### Extract ###
Saturday, July 30, 2005

What's wrong with being a fundamentalist?

Recently the word fundamentalist has become an almost uniformly derogative term, most often applied to Moslems, and often to Christians, but in many other areas too. I think this is unfortunate.

Quite a few years ago I learnt to play the Oriental board game called Go, (also known as Igo, Wei Chi, and Baduk). A little yellow book by Toshiro Kageyama called Lessons in the Fundamentals of Go was the book that helped me improve the most. Whatever level in the game I had reached, I could come back, reread it, and my game would always improve. In the introduction he talks about the importance of fundamentals in all areas, and starts comparing baseball in America and Japan. He says:

"In every confrontation with a real American professional team it seems that what we need to learn from them, besides their technique of course, is how uniformly faithful their players are to the fundamentals. Faithfulness to fundamentals seems to be a common thread linking professionalism in all areas. If we consider the American professionals as the real professionals in baseball, then I think we have to consider their Japanese counterparts, who tend to pass over the fundamentals, as nothing more than advanced amateurs."

What should "Islamic fundamentalist" mean? I am not a Moslem, but in my understanding the most fundamental thing must be the confession you make if you become a Moslem. The Shahada (confession) is, in translation "I testify that there is no God but Allah; I testify to His Unity and that He has no partner; I testify that Muhammad is his servant and his Messenger." or in an even shorter form, the kalima, "I testify that there is no Allah but Allah, and I testify that Muhammad is the Apostle of Allah". I disagree with this statement, but it does not seem to include many of the things that seem to be called Islamic fundamentalism, but I'm not really qualified to comment.

I'm much better qualified as regards Christianity. I'm a Christian, and many might call me a Christian fundamentalist. So what do I think the fundamentals of Christianity are? It has to be, in the simplest form, the accepting of Jesus Christ as both Lord and Saviour. The Apostles Creed, long taken by Christians as a way of defining their faith, is all about Jesus, not about Christians and what they do.
###
**Things to do:**
A - Return the part of the fundamentalism post from "What's wrong with" to "this is unfortunate.", word for word.
B - Resume the post on fundamentalism, writing on from its final sentence.
The data that follows has no connection to the blog post on fundamentalism.
### Recorded data ###
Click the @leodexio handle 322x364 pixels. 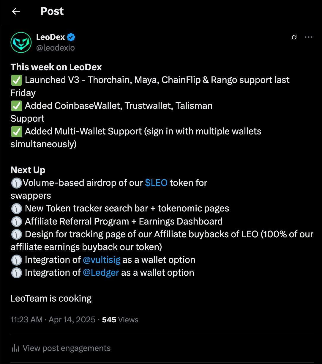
###
**Responses by task:**
A -
What's wrong with being a fundamentalist?

Recently the word fundamentalist has become an almost uniformly derogative term, most often applied to Moslems, and often to Christians, but in many other areas too. I think this is unfortunate.

B -
So what if by fundamentals you mean how Christians should live and what they do? If you accept Jesus as Lord this has to be defined by his teachings. And the shortest, simplest summary of his teachings is (from Matthew 22:34-40):

"You shall love the Lord your God with all your heart and with all your soul and with all your mind." and "You shall love your neighbor as yourself."

Now those people who are normally called fundamentalists are those bombing abortion clinics (which I condemn), hating homosexuals (which I condemn) and creationists (as the term is commonly used - I don't condemn them, but I think they are misguided). These are only related to fundamentals in one way, and that is the authority of scripture. Many Christians, myself included, think the Bible is the inspired word of God. Unfortunately, we cannot always agree on how the Bible's teaching applies to a particular situation. That doesn't mean that the fundamental (the Bible's authority) is wrong, just that at least one of our interpretations is wrong. However, if any group abandons its fundamentals, it becomes trivial and shallow.

I'm very conscious of the fact that one of the wonderful things about the English language is its dynamism and that meanings change and develop. And I'm also aware I sound like the old man who makes himself look ridiculous by bemoaning the fact that gay no longer usually means "Showing or characterized by cheerfulness and lighthearted excitement; merry". But I wish people would use the word extremist rather than fundamentalist, when that is what they mean. Because being a fundamentalist, thinking about what is fundamental, should be a good thing.